A few years ago I might have put a lot of the things I write in my private collection of scripts out there for the world to view. These days I am a little more reserved in my opinion as I have found that they are bold, sometimes misinformed but I have always tried to share them with the intent to help others that might be experiencing the same issues or thoughts. I have probably come off to some as bull headed in varying topics. I’ll admit, I have been from time to time, but it's never been with malicious intent. When it comes to topics that I enjoy, study and practice I tend to be passionate. This can lead me to jump to conclusions and speak to frustrations I may have had in the past as being the culprit of problems that are currently being discussed. This is along the lines of what I want to talk about.
Sometimes, I hit low spots in life. It doesn’t happen very often and it isn’t always caused by something bad. But when it does happen, I often find myself thinking as if I was older.
“What a strange thing to do when you are in a low spot of life.” One might say.
They might be right, but before you completely dismiss the idea let me tell you about why I find it useful.
See, people say you should set goals that you can see yourself doing. Start small and then accomplish those small goals. Set big goals then divide it into smaller goals so that way you incrementally accomplish that larger goal.
I am going to accomplish this goal. This is like saying, “Eh, I will eventually make that goal when I have time”. NO?! I thought the point of making the goal was so that you could achieve it?
I am going to lose 8% body fat by the end of the year.

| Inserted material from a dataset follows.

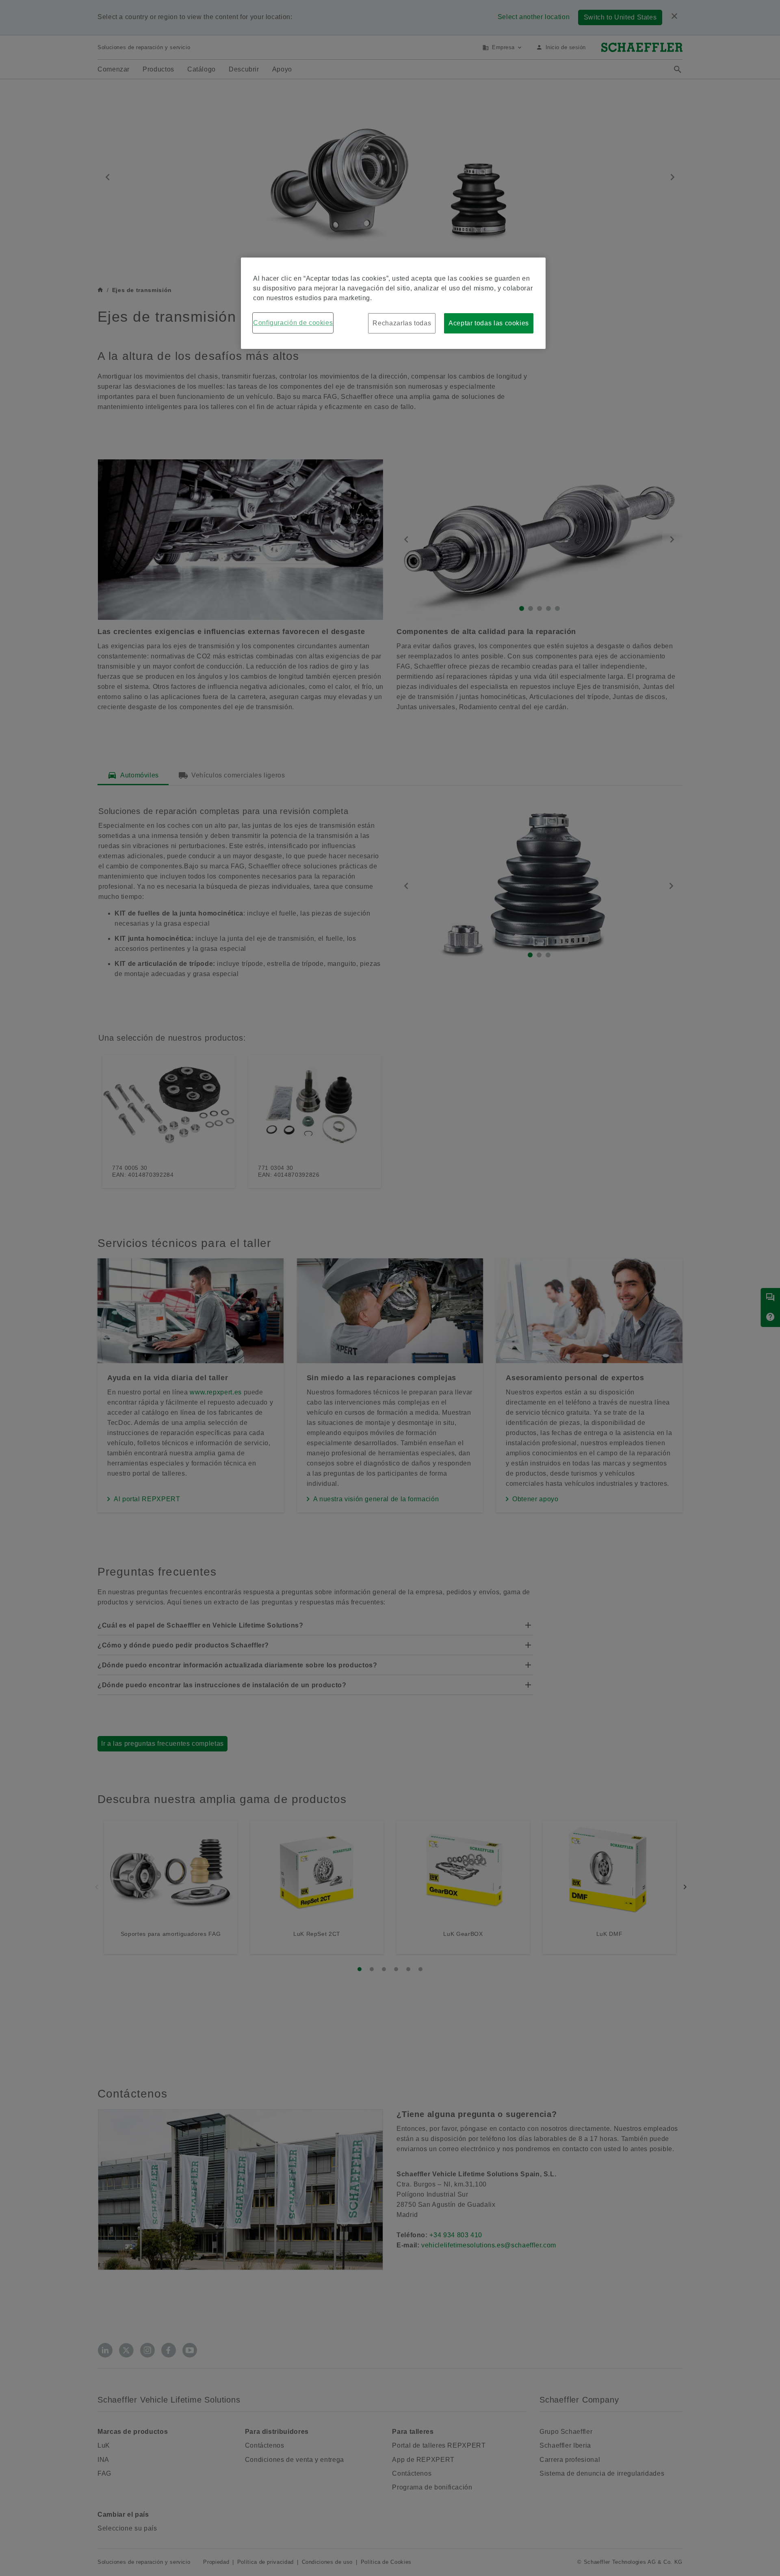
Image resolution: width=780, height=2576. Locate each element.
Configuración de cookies (293, 322)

I think as if I have already accomplished the goal. It makes me feel accountable since I have already achieved it.... In the future me’s head. One of my friends used to joke that when he was about to do something bad it was “future me’s problem”. Why not apply that same principal in a positive manner?

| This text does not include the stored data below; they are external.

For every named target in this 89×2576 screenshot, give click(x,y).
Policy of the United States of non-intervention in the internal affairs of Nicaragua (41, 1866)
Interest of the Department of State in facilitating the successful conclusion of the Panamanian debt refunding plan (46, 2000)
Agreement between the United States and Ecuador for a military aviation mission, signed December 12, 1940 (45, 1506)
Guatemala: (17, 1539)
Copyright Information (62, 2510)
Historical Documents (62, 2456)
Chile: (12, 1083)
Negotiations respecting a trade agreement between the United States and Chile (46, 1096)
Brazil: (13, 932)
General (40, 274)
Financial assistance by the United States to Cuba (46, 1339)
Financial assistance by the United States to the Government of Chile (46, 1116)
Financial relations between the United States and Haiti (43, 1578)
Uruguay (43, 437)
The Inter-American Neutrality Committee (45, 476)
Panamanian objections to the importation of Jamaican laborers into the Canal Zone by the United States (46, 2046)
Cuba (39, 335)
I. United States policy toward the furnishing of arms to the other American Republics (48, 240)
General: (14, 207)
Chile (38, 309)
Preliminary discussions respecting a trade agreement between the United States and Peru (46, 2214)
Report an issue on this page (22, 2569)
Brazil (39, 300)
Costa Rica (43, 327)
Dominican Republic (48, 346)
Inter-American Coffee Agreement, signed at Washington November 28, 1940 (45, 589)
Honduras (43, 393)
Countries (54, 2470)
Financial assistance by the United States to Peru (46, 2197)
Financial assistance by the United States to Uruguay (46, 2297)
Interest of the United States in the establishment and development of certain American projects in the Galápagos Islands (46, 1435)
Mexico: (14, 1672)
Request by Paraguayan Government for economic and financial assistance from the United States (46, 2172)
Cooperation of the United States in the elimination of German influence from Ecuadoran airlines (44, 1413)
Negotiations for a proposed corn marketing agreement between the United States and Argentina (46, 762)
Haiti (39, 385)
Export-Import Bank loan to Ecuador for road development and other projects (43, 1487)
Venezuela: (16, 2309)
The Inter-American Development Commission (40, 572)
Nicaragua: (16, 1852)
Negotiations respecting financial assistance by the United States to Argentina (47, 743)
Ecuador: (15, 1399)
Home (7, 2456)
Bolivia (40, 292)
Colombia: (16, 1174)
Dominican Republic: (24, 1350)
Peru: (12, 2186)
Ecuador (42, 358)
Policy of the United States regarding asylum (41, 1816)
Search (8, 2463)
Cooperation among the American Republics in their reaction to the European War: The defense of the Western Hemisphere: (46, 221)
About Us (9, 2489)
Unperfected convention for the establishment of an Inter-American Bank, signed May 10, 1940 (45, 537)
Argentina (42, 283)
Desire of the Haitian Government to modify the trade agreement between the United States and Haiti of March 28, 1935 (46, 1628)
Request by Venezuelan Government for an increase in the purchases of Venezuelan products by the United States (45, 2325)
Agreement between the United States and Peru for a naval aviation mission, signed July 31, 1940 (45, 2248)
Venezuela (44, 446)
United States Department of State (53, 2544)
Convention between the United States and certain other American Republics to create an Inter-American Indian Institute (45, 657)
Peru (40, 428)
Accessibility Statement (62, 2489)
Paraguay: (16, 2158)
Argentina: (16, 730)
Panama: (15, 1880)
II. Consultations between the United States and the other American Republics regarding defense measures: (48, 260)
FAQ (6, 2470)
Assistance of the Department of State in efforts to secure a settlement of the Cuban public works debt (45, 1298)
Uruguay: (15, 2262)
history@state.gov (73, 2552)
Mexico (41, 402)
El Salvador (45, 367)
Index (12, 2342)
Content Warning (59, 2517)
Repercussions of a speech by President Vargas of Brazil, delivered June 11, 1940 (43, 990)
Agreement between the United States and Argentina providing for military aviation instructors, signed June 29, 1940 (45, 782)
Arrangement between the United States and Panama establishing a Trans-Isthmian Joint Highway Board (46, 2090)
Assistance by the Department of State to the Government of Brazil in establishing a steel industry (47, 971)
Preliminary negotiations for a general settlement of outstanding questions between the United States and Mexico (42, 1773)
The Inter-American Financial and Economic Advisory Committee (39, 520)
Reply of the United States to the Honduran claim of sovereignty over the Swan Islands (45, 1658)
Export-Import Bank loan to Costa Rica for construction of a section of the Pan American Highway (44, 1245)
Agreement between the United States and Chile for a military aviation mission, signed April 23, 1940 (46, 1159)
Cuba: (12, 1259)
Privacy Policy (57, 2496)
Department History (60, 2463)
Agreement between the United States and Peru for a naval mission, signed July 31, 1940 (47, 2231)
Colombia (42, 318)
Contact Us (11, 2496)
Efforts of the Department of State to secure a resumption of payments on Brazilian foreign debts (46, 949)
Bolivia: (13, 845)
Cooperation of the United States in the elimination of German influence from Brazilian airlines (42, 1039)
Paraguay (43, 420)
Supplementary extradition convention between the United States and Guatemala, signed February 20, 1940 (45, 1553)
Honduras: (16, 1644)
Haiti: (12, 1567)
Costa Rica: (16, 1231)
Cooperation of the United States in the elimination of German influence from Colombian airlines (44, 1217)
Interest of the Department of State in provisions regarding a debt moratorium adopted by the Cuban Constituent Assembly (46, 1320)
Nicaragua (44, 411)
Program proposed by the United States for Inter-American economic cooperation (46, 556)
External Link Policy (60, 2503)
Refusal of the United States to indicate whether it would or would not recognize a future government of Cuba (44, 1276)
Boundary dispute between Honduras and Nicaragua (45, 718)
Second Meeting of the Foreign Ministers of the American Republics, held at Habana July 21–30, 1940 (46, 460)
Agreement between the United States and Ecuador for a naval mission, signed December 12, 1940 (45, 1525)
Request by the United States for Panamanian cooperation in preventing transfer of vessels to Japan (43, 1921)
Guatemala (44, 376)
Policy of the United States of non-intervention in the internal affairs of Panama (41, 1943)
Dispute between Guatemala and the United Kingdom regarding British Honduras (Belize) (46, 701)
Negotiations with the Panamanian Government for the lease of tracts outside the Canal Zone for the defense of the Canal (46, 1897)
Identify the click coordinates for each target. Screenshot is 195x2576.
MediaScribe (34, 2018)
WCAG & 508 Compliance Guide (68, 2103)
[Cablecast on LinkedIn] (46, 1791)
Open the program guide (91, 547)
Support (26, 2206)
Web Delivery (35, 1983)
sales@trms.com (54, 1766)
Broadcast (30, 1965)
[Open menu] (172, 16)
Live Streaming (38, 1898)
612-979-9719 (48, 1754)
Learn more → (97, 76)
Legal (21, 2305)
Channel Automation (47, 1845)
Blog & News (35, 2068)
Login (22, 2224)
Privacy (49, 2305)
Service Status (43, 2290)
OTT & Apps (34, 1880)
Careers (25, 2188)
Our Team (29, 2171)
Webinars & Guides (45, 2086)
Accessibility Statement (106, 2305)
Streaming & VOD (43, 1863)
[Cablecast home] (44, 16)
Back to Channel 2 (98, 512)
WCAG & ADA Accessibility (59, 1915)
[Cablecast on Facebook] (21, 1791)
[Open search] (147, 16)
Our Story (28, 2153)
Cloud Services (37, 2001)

I lost 10% body fat and gained 5 lbs. of muscle
Now can I impress my future self by beating that goal? Can I do something to top it before my deadline?

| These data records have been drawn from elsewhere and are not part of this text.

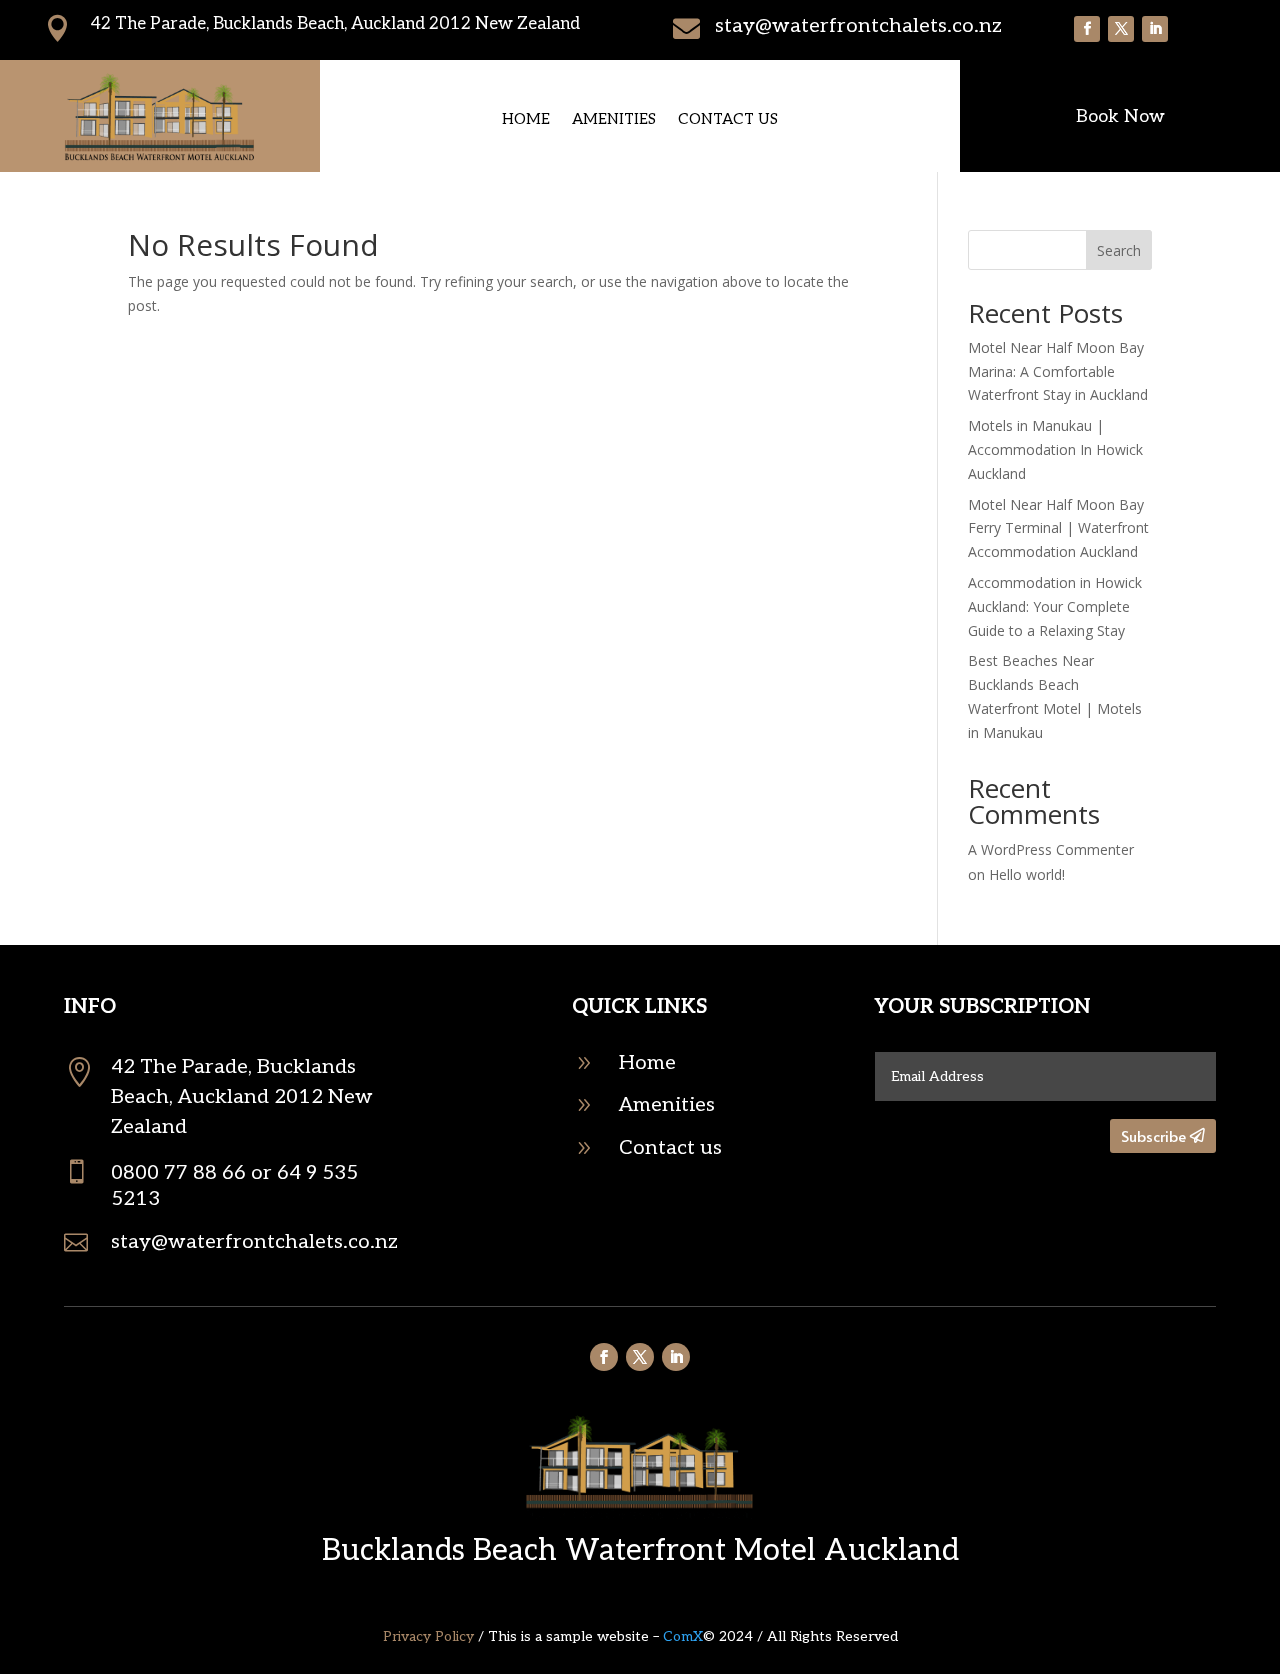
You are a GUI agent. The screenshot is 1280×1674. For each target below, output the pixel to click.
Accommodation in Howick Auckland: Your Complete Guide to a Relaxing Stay (1055, 606)
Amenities (614, 120)
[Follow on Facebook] (1087, 29)
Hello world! (1027, 874)
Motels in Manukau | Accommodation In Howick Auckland (1055, 449)
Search (1119, 250)
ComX (683, 1636)
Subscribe (1153, 1135)
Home (526, 120)
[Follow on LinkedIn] (1155, 29)
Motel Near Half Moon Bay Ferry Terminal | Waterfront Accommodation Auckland (1058, 528)
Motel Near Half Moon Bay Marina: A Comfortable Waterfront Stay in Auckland (1058, 371)
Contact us (728, 120)
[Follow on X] (1121, 29)
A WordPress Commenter (1051, 849)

Some other things that I often think about are my interactions over the last week, month, year. One thing I am terrible at is remembering people’s names. I used to work at a place called Snow Fun. At Snow Fun, you would get the opportunity to go up to the ropes course that Snow College maintained. As well as participating in water activities and good food. After all, that was done at the end of the week there is a dance.
We would get youth groups varying in age from all over the state. One of the things I liked to do when I was assigned a group for the day or a week is trying to remember everyone’s names. The best way I found was to try to have fun, but also try to associate their name with a food. It didn’t always work but people laughed when I would remember the food rather than their name.
Now that is something I have liked to reflect on from time to time, but most of the time it isn’t always that fun.
Now something I regret. I remember there was going to be a League of Legends tournament at Neumont back when it was in South Jordan. I remember I was trying to help the guys running the tournament with the task of organizing the tables. I had walked over to a group of tables where a couple of guys were sitting. I said something along the lines of help me move these tables around a bit. One of the guys had a gigantic bag of popcorn the size of a person.
At this point, I was a little irritated at some of the people that were already at the event being extremely obnoxious. The guy that had the big bag of popcorn ended up joking with me a bit and offered some of the popcorn to me. I immediately snapped back and said no. I saw his facial expression at the time and he was taken aback by how I had responded. However, me being too wrapped up tight I never apologized for being so sharp.
I know this isn’t that big of a deal. So what, I haven’t seen him since that day. But things like this bug me. So these are the things I reflect on. Some more serious than others but needed thoughts regardless.